(Stored items)

++++++++

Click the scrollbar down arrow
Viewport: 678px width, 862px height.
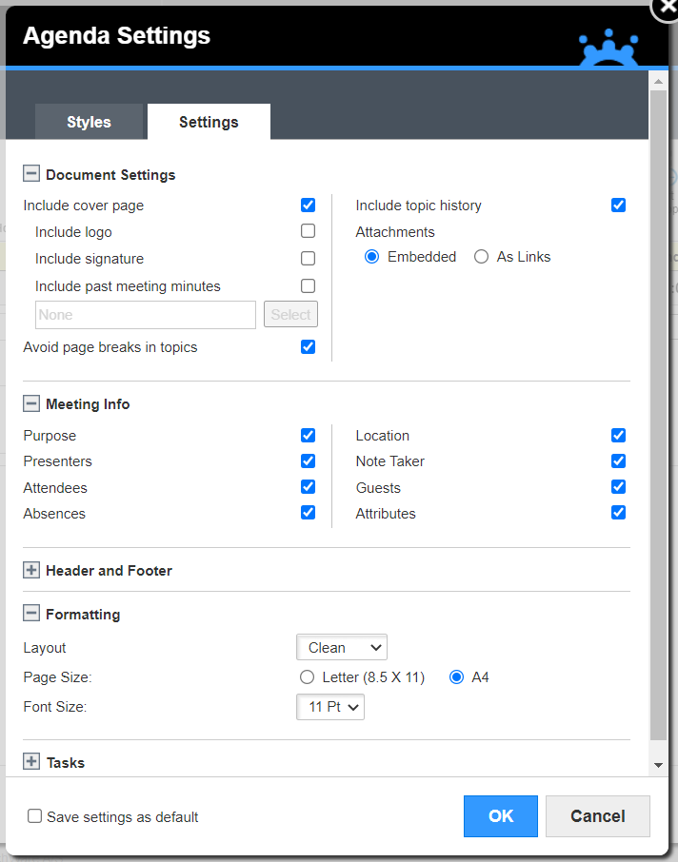[658, 765]
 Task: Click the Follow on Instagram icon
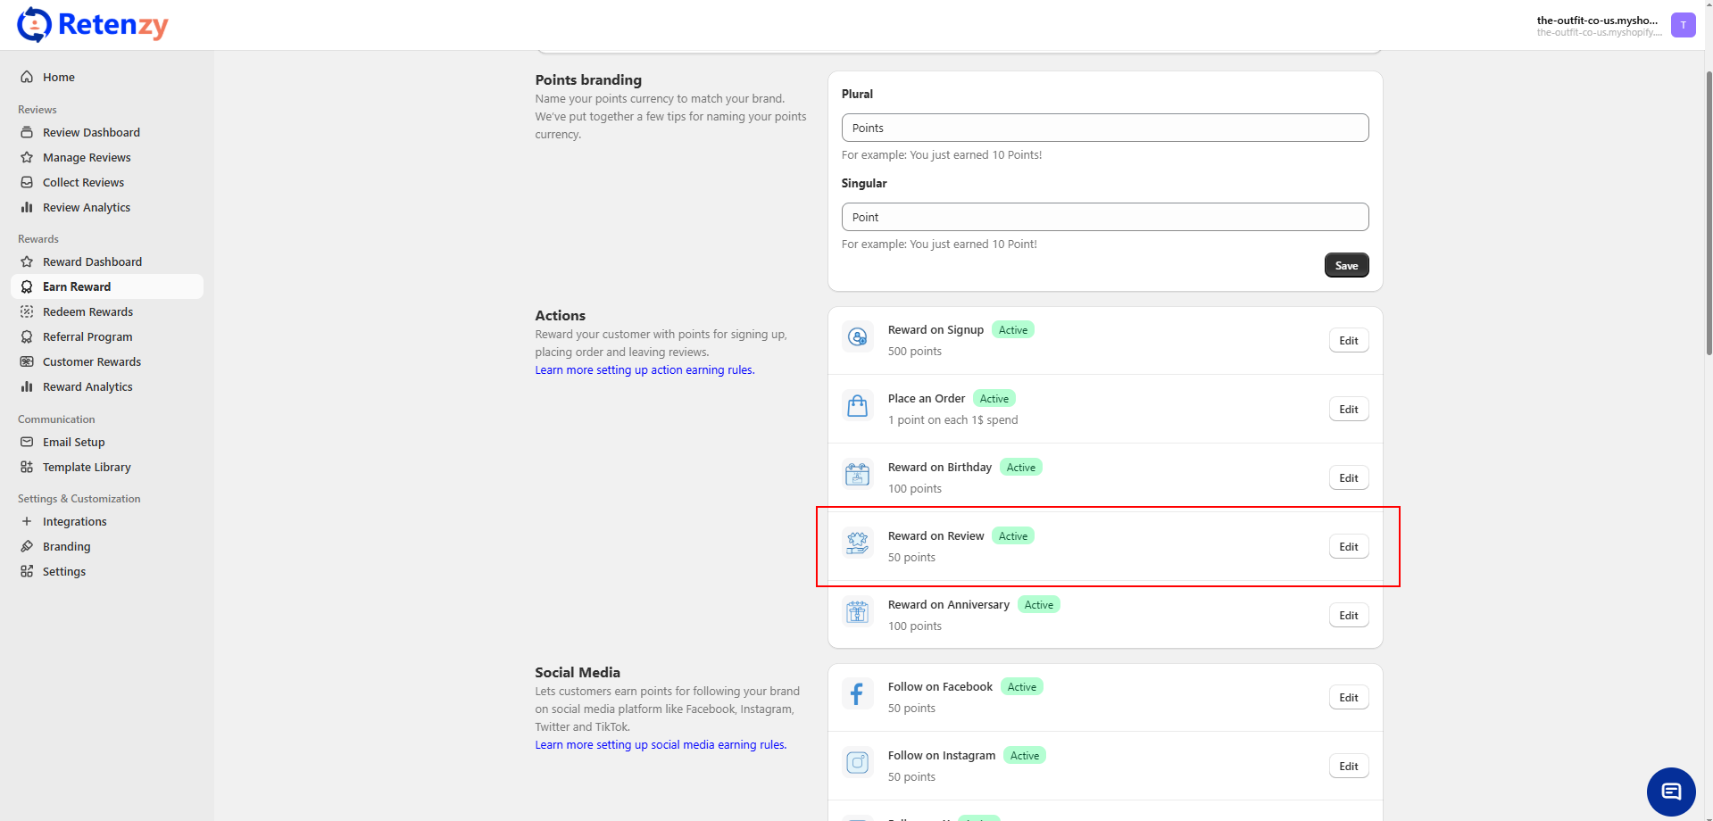click(857, 763)
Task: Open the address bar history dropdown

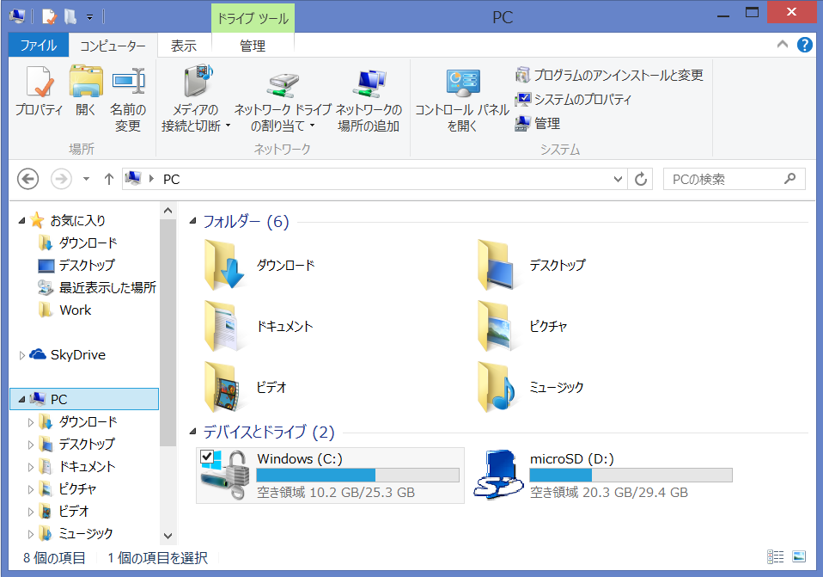Action: pos(619,179)
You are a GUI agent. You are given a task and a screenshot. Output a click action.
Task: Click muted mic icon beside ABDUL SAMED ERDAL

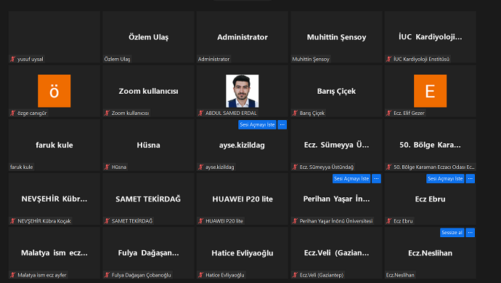pos(200,113)
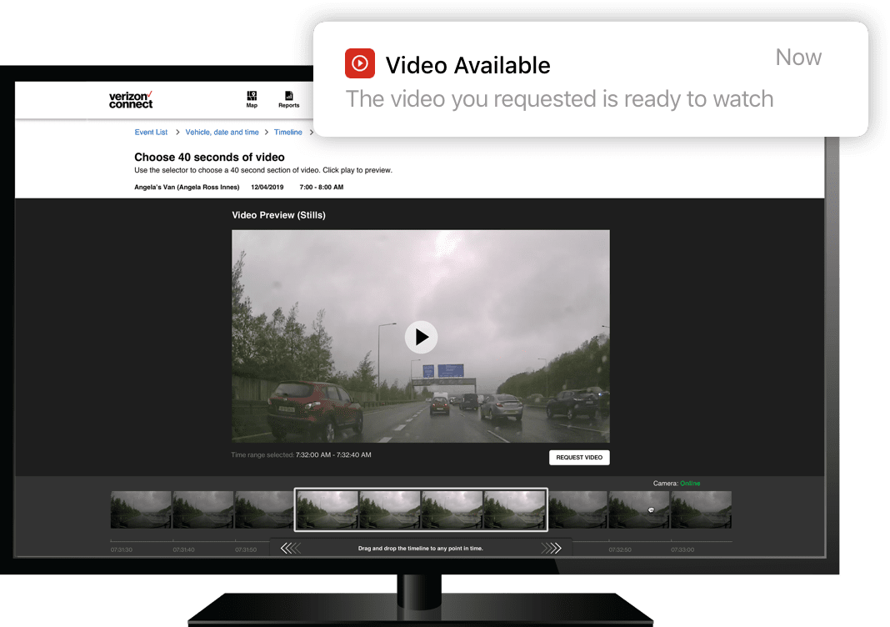This screenshot has height=627, width=890.
Task: Open Vehicle, date and time breadcrumb
Action: [221, 132]
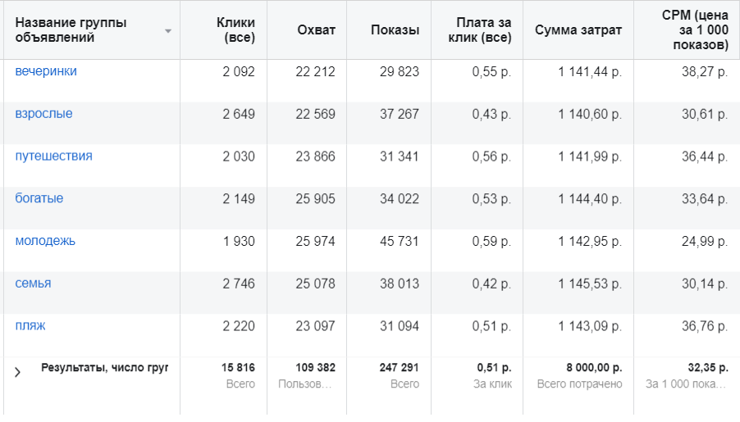Sort by the "Сумма затрат" column header
The width and height of the screenshot is (740, 422).
click(578, 30)
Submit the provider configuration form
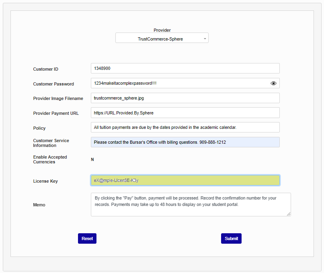 (x=231, y=238)
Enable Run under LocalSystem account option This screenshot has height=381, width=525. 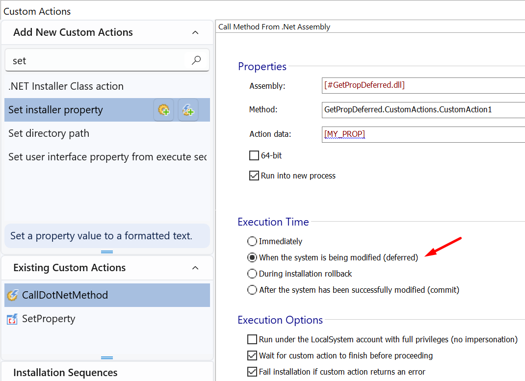252,339
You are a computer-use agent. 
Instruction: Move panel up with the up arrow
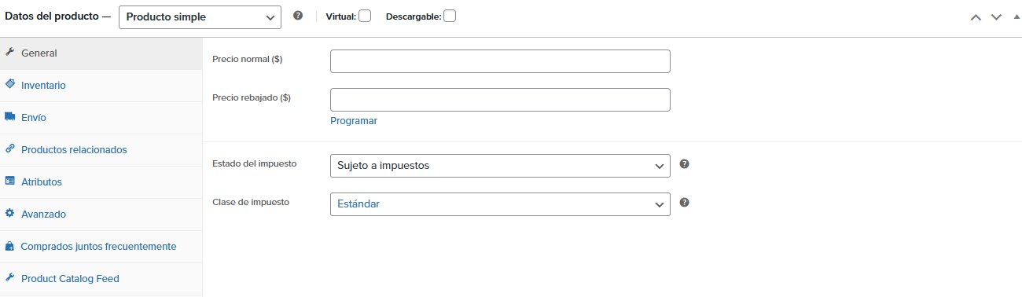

++++++++

What to do: Copy out each line of the data in which the word "arrow" appears.

Solved exercise:
Click the scrollbar down arrow
Instruction: Move panel up with the up arrow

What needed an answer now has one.